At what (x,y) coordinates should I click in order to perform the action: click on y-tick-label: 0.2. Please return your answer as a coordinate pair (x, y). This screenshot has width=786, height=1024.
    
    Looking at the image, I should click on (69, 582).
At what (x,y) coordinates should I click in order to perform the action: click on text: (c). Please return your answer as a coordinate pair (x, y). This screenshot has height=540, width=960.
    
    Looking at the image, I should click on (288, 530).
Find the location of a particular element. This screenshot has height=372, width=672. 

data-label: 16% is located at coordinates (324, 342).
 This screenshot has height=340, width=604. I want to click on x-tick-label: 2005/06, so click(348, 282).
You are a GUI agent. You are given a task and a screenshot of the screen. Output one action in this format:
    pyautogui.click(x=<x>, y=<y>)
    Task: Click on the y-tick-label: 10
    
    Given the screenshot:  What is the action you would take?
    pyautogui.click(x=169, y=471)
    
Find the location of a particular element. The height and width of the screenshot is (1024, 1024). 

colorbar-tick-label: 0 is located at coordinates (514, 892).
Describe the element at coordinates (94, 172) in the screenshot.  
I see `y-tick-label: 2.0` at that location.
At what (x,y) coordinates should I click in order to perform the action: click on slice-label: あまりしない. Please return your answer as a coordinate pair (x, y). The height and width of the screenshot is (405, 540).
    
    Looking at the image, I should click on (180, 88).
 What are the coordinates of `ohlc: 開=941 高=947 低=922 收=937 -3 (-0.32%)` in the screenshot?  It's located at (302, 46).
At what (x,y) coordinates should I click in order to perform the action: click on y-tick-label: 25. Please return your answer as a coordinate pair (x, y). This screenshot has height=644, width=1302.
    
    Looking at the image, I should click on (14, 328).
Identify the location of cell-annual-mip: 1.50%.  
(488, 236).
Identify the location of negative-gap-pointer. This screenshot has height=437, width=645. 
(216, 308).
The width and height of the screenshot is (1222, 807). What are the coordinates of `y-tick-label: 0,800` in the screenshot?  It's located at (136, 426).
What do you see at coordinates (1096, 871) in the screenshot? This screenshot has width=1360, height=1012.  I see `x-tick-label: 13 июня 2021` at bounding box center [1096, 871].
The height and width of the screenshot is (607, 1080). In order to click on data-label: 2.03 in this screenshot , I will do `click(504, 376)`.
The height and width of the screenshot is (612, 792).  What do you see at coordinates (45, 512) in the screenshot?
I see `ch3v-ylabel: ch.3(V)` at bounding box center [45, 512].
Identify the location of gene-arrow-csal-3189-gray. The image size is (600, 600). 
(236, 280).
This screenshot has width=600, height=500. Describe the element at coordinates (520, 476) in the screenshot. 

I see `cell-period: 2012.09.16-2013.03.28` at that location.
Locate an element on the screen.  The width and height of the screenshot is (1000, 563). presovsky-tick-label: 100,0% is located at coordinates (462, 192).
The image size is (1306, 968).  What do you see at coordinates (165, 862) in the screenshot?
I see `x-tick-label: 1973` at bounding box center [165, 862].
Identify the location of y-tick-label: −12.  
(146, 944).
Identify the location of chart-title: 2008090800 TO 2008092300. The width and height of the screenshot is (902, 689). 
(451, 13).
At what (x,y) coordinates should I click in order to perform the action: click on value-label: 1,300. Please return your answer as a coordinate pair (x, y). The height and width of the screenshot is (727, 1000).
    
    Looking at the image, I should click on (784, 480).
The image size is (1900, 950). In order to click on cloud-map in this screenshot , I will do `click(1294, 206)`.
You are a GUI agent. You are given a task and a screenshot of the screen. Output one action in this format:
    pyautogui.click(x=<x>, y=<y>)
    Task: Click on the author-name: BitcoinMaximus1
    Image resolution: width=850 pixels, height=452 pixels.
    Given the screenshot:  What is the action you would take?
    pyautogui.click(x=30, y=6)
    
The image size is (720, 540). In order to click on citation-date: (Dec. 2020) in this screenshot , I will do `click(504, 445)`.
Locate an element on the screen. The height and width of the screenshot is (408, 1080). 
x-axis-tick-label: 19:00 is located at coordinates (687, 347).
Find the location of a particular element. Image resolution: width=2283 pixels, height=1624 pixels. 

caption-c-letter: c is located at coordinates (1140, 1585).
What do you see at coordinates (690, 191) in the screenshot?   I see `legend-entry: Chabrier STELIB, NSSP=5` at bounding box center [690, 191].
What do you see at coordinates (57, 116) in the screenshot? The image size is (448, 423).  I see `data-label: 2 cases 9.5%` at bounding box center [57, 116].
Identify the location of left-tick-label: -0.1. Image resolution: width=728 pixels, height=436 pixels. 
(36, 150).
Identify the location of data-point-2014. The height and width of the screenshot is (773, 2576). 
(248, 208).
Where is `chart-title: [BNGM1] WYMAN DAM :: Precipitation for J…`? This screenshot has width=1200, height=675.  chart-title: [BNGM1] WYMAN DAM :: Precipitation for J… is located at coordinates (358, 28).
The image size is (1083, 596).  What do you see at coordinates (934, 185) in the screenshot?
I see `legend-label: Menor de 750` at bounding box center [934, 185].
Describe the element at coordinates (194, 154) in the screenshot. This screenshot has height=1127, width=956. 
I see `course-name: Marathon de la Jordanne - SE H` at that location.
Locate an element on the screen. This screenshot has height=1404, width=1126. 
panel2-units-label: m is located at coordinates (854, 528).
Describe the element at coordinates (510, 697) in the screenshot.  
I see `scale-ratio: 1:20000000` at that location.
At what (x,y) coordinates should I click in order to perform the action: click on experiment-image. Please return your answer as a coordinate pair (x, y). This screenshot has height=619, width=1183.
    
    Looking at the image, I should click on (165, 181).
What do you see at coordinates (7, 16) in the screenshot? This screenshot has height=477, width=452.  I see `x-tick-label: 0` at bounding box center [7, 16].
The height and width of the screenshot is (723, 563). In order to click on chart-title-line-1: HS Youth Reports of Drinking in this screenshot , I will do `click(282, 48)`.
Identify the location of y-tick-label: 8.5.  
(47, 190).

-- TO-DO ITEM --
From the items above, pull out every line that holds the string "pyautogui" and copy each one.

-- TASK RESULT --
    pyautogui.click(x=<x>, y=<y>)
    pyautogui.click(x=169, y=471)
    pyautogui.click(x=<x>, y=<y>)
    pyautogui.click(x=30, y=6)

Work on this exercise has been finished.